-------- Text --------

The Global Business Travel Association has had a rough ride over the past two years. Its convention in Orlando later this month represents a chance to turn a corner, and it wants to bring the industry along with it.
It was one crisis after another. Complaints of misogyny, sexism, racism and bullying were made against the leader of the world’s biggest travel trade association, and then the pandemic took hold.
Up until June last year, then-CEO Scott Solombrino had been a part of the U.S.-based Global Business Travel Association for 25 years, but members hit out following alleged controversial remarks.
Now, present executive director and CEO Suzanne Neufang, who joined in February this year, believes the organization has turned a corner, and its convention in Orlando, Florida later this month will be a “coming out” moment, she said.
It’s important to note the trade body carried out a third-party investigation into the professional work conduct allegations against Solombrino, who was reportedly paid a salary of $958,000, and concluded no misconduct or legal wrongdoing on his part.
The inquiry started after the board received that letter in June 2020, which questioned the CEO’s professionalism and cooperation. However, Solombrino and the association agreed it was time for him to pursue other opportunities. Former airline sales executive Dave Hilfman became interim executive director, who helped steer the association through the pandemic, as lobbyist Shane Downey pushed hard for widespread virus testing to keep borders open.
But like most of its member companies, cuts were made early on and it made a third of its employees redundant. More recently it has announced eight newly elected members to its global board of directors.
With the controversy and organizational shakeup behind it, Neufang wants to consign coronavirus to the history books as well during its postponed convention, being held November 17-19. The content program reflects the association’s own healing process, with the first day centered around diversity, equity and inclusion, rather than pandemic. The second day will explore sustainability, and Neufang hopes to turn the conversation around so travel can be seen as a problem solver, rather being pointed to as the problem purveyor.

--------

Activity A
In the article on the Global Business Travel Association, on which dates is the postponed convention being held?
Activity B
Extend the article on the Global Business Travel Association, picking up after its final sentence.
The lines aren't needed for anything here.

-------- Dataset section --------

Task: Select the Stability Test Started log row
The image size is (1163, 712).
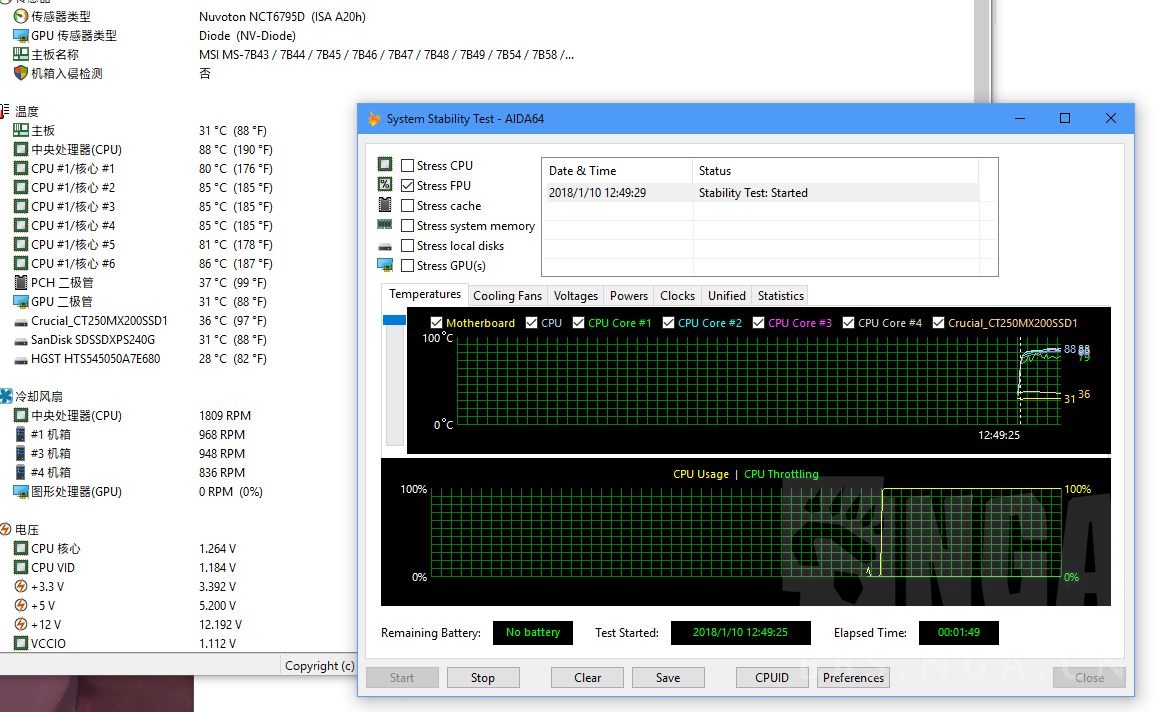Action: (760, 193)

--------

Reply A
November 17-19

Reply B
“It’s a ‘coming out’ moment, it’s important for us to get this right,” Neufang said. “The content is quite different, we’re giving the industry the vitamins, and the topics are less about retired sports stars.”
Fewer delegates are expected, with about 30 percent of pre-pandemic numbers registered so far. But the convention is usually held in August, and other major travel, and equally postponed, events are blocking up November. Several sponsors also pulled out during the peak of the controversy, but many have returned, including corporate travel agency CWT.
“Most suppliers who left are back,” said Neufang. “CWT is fully back, others following suit with less of a public statement.” Some pulled out because of their economical situation, rather than a philosophical stance, too. “The passion of members returning is palpable,” she added.
Once the convention is over, there’ll be expectations for some kind of return to normal once U.S. borders reopen. Based on the trade organization’s own data and surveys, Neufang predicts January will bounce back. She’s hearing, anecdotally, the buyer members say they don’t expect supply to catch up with demand, especially with the chase for tourists.
But if the debut of the year fails to provide a new chapter for the travel industry at large, it’s at least a new start for the association.